O aumento das temperaturas do oceano afeta em especial os animais ectotérmicos, que dependem de fontes de calor externas para regular sua temperatura corporal, como por exemplo os cavalos-marinhos. Com as crescentes concentrações dos gases do efeito estufa, acredita-se que o aumento das temperaturas até o final do século será de 1,1 a 6,4°C. Esse aumento da temperatura global vem sendo monitorado pela NOAA desde 1940, em que as temperaturas apareciam variando positivamente e negativamente até 1970. Porém, a partir dos anos 70, seu aumento foi exponencial, apresentando na década passada (2011-2020) um ritmo nunca visto antes.



CAVALOS-MARINHOS


Os cavalos-marinhos são do gênero Hippocampus e contam com mais de 50 espécies muito semelhantes entre si, exceto em seu tamanho, que pode ser entre 1,5 e 34 centímetros, e em sua coloração, que pode ser malhada ou listrada. São peixes ósseos encontrados em águas calmas e rasas nos mares de regiões tropicais, subtropicais e temperadas. São animais ectotérmicos; dependem do ambiente em que estão para regular sua temperatura interna, contando com uma temperatura ótima de 21-23 °C no seu habitat natural, suportando no máximo 25 °C. Acima desse limite, sua fisiologia entra em colapso: sua respiração acelera, a taxa de mortalidade aumenta e sua capacidade de se reproduzir diminui drasticamente.


Fotografia de um cavalo marinho rosa com um coral com a cor semelhante ao fundo.

Cavalo-marinho no Aquário de Cairns, Austrália. Fonte: David Clode/Unsplash.

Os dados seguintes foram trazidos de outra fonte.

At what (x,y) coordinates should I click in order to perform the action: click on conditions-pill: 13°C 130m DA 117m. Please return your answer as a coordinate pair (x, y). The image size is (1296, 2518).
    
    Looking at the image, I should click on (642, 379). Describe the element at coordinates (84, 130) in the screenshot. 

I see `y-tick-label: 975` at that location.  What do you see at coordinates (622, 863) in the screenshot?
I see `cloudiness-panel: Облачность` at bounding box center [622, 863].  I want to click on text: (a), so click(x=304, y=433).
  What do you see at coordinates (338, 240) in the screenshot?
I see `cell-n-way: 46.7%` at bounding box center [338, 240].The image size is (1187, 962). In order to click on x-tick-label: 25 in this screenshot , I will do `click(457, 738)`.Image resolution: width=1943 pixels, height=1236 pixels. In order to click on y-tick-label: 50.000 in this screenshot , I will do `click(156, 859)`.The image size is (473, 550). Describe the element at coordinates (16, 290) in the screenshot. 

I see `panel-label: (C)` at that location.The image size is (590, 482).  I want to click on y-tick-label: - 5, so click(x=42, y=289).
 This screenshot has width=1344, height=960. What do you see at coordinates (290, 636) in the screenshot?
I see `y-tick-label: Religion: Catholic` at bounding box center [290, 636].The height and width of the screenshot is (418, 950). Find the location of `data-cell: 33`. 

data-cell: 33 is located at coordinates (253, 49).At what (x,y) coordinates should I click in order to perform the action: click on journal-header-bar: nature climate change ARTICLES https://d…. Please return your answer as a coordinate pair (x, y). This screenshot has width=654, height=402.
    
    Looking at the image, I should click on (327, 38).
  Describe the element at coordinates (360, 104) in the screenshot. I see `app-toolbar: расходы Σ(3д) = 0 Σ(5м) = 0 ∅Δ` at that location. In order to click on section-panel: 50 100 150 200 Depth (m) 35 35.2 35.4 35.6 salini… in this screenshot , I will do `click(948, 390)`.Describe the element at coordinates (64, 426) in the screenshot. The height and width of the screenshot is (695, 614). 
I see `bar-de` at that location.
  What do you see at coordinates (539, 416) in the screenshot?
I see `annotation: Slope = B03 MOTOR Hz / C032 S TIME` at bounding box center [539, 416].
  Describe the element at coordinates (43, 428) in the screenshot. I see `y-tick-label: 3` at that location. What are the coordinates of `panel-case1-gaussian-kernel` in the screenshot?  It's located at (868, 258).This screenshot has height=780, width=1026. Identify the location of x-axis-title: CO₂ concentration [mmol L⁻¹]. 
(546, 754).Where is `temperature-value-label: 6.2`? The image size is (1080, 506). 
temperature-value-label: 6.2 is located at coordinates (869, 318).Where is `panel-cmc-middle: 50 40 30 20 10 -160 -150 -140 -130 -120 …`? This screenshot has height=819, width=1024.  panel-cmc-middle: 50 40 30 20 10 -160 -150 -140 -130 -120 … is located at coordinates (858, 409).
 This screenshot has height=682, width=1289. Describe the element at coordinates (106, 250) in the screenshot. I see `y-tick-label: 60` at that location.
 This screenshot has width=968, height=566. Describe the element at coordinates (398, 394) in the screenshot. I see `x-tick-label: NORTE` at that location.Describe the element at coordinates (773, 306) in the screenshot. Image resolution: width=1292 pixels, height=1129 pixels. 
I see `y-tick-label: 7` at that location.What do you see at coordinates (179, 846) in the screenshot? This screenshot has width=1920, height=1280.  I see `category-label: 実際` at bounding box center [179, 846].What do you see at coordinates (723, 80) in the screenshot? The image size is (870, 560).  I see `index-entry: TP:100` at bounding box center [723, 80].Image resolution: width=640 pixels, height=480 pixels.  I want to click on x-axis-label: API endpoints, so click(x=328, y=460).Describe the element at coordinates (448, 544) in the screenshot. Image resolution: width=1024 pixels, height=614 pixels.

CAVALO-MARINHO COMO BIOINDICADOR


Os cavalos-marinhos desempenham um papel ecológico fundamental nos ecossistemas marinhos costeiros. Alimentando-se de pequenos crustáceos e larvas, atuam no controle dessas populações e contribuem para o equilíbrio da cadeia alimentar. Além disso, são considerados bioindicadores da saúde ambiental, já que refletem a qualidade e o equilíbrio do ambiente em que vivem, enquanto seu desaparecimento pode sinalizar impactos severos no ecossistema. Por exemplo, caso o ambiente seja contaminado por petróleo, os cavalos-marinhos morrerão devido ao acúmulo de hidrocarbonetos em seus corpos.



ALTERAÇÕES PELO AQUECIMENTO GLOBAL


O aquecimento global impõe sérios riscos aos cavalos‑marinhos. Em um estudo realizado com o cavalo-marinho-raiado, Hippocampus erectus, o aumento agudo da temperatura ambiente para 30 °C aumentou a frequência respiratória e o estresse térmico desses animais. Se essa temperatura for persistente, sua taxa metabólica aumenta, danos celulares ocorrem, a reprodução é reduzida e há um aumento da mortalidade.


Dezenas de cavalos-marinhos de cores claras e escuras, nadando em um aquário. Há uma estrutura semelhante a uma planta marinha no aquário sobre um fundo azul-escuro.

Grupo de cavalos-marinhos de diferentes cores no Aquário de Cairns, na Austrália. Fonte: David Clode/Unsplash.



Um estudo apontou que o aumento das ondas de calor causado pelo aquecimento global pode alterar o padrão migratório dos cavalos-marinhos. O cavalo-marinho-raiado, Hippocampus erectus, por exemplo, pode começar a se mover das águas quentes do Caribe e do Golfo do México para regiões mais ao sul, com temperaturas mais amenas. Essa mudança de habitat causa fragmentação populacional, redução genética, aumento da competição com outras espécies e habitat inadequado para seu desenvolvimento máximo.


O aquecimento global não é mais uma previsão distante, seus efeitos já estão em curso e o oceano, essencial à vida no planeta, é um dos mais afetados. O cavalo-marinho, com sua fisiologia sensível e papel ecológico relevante, exemplifica como uma única espécie pode servir de alerta para desequilíbrios maiores. Proteger essas criaturas é proteger todo um ecossistema que depende do equilíbrio térmico, químico e ecológico do ambiente marinho.